INPUT DATA:
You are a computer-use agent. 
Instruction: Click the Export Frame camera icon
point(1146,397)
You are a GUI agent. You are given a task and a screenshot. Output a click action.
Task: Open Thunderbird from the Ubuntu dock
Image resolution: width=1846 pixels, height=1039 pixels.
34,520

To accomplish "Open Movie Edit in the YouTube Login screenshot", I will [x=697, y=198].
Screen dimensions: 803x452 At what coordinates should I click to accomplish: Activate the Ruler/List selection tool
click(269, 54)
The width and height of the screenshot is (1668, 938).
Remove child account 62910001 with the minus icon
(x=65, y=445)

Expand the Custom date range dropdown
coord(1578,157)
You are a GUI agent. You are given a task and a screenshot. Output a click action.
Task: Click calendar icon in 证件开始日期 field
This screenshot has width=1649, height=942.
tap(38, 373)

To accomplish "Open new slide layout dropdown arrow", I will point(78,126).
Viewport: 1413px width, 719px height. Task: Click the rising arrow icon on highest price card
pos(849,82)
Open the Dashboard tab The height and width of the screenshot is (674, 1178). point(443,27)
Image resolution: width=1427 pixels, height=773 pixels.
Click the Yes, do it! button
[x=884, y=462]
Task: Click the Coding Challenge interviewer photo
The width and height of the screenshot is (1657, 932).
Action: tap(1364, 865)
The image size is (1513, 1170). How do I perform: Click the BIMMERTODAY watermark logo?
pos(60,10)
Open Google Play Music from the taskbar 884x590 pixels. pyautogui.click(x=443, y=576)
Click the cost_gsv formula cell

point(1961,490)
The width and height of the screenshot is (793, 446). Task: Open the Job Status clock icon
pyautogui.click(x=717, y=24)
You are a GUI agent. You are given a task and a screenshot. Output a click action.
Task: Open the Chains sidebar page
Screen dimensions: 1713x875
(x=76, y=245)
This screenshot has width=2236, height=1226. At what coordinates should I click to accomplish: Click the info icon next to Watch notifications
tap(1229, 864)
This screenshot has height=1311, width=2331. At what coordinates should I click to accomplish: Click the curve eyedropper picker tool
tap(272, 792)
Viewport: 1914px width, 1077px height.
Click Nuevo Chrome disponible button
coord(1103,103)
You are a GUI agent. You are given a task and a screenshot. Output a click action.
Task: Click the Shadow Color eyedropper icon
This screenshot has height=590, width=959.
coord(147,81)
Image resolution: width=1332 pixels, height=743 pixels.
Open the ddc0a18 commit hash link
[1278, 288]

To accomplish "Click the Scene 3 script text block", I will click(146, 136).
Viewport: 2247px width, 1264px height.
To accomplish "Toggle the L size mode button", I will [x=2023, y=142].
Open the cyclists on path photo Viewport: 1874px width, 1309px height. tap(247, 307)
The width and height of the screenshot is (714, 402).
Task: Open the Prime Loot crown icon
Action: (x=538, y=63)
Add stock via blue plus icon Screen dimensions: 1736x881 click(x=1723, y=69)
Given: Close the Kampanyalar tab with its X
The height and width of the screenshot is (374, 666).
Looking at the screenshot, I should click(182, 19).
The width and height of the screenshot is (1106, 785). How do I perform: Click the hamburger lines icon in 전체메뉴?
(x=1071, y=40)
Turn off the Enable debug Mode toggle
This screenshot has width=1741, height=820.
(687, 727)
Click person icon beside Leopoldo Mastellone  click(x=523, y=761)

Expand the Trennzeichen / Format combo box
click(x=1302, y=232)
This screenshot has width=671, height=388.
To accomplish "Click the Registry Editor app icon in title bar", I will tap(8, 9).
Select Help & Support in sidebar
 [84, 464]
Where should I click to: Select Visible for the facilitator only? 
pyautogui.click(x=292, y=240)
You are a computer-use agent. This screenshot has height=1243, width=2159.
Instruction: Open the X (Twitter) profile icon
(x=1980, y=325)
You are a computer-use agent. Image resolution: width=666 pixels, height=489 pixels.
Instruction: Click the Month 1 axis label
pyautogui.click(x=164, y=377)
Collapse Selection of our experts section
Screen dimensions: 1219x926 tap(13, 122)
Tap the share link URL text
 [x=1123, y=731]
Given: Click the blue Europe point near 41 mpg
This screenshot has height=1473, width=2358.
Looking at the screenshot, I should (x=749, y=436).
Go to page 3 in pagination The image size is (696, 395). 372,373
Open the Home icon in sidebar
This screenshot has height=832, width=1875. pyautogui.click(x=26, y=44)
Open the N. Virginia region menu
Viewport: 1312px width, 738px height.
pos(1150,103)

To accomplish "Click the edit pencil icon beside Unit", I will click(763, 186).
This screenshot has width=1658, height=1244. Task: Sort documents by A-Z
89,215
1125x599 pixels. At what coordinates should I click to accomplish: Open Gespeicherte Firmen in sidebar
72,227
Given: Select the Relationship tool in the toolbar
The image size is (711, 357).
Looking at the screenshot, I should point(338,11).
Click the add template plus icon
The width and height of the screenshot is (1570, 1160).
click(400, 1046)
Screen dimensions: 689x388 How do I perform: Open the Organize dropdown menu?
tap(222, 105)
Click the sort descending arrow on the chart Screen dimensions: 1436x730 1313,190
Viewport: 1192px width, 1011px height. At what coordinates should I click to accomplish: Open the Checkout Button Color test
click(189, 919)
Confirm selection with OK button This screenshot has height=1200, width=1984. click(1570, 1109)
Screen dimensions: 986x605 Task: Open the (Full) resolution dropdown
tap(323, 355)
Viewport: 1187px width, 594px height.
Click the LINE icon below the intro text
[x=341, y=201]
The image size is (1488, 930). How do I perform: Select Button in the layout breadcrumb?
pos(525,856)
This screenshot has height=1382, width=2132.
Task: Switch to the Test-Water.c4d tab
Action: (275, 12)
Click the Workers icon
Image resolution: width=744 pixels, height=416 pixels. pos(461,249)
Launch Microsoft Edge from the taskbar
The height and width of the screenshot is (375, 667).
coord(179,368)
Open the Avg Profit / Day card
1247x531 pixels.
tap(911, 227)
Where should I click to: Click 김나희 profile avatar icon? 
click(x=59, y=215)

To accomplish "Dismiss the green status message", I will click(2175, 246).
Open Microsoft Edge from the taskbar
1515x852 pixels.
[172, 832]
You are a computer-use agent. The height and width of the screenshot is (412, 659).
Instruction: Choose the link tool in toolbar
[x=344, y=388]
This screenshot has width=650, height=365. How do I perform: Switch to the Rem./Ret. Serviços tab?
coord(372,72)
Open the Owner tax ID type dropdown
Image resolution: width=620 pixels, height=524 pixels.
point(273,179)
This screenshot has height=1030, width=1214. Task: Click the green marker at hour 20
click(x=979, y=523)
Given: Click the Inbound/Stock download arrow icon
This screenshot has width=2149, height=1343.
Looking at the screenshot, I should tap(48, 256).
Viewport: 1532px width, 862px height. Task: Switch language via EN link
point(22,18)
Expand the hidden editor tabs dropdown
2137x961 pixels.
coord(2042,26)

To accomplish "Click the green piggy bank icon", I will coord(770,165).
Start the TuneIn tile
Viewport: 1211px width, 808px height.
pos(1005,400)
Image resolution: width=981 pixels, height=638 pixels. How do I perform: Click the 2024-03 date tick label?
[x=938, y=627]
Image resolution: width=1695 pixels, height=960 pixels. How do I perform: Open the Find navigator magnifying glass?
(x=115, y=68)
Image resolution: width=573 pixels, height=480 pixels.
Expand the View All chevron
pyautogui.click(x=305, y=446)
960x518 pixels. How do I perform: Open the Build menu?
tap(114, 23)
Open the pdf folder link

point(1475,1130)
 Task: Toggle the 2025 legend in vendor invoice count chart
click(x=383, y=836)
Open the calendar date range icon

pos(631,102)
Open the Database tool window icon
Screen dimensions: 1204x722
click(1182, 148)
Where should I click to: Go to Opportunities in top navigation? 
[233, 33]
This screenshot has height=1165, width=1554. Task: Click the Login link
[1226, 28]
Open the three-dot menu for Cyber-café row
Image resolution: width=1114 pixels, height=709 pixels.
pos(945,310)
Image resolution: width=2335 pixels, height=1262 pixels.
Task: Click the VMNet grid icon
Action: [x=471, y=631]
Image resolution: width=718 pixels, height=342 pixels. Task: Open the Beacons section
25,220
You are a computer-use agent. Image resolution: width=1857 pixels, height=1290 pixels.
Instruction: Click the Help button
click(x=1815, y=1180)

TASK ITEM: After locating the line with "This screenshot has width=1741, height=820." in the material above, return it and each line after it exactly, ending at the line with "Confirm selection with".

RESULT OF THE TASK:
This screenshot has width=1741, height=820.
(687, 727)
Click person icon beside Leopoldo Mastellone  click(x=523, y=761)

Expand the Trennzeichen / Format combo box
click(x=1302, y=232)
This screenshot has width=671, height=388.
To accomplish "Click the Registry Editor app icon in title bar", I will tap(8, 9).
Select Help & Support in sidebar
 [84, 464]
Where should I click to: Select Visible for the facilitator only? 
pyautogui.click(x=292, y=240)
You are a computer-use agent. This screenshot has height=1243, width=2159.
Instruction: Open the X (Twitter) profile icon
(x=1980, y=325)
You are a computer-use agent. Image resolution: width=666 pixels, height=489 pixels.
Instruction: Click the Month 1 axis label
pyautogui.click(x=164, y=377)
Collapse Selection of our experts section
Screen dimensions: 1219x926 tap(13, 122)
Tap the share link URL text
 [x=1123, y=731]
Given: Click the blue Europe point near 41 mpg
This screenshot has height=1473, width=2358.
Looking at the screenshot, I should (x=749, y=436).
Go to page 3 in pagination The image size is (696, 395). 372,373
Open the Home icon in sidebar
This screenshot has height=832, width=1875. pyautogui.click(x=26, y=44)
Open the N. Virginia region menu
Viewport: 1312px width, 738px height.
pos(1150,103)

To accomplish "Click the edit pencil icon beside Unit", I will click(763, 186).
This screenshot has width=1658, height=1244. Task: Sort documents by A-Z
89,215
1125x599 pixels. At what coordinates should I click to accomplish: Open Gespeicherte Firmen in sidebar
72,227
Given: Select the Relationship tool in the toolbar
The image size is (711, 357).
Looking at the screenshot, I should point(338,11).
Click the add template plus icon
The width and height of the screenshot is (1570, 1160).
click(400, 1046)
Screen dimensions: 689x388 How do I perform: Open the Organize dropdown menu?
tap(222, 105)
Click the sort descending arrow on the chart Screen dimensions: 1436x730 1313,190
Viewport: 1192px width, 1011px height. At what coordinates should I click to accomplish: Open the Checkout Button Color test
click(189, 919)
Confirm selection with OK button This screenshot has height=1200, width=1984. click(1570, 1109)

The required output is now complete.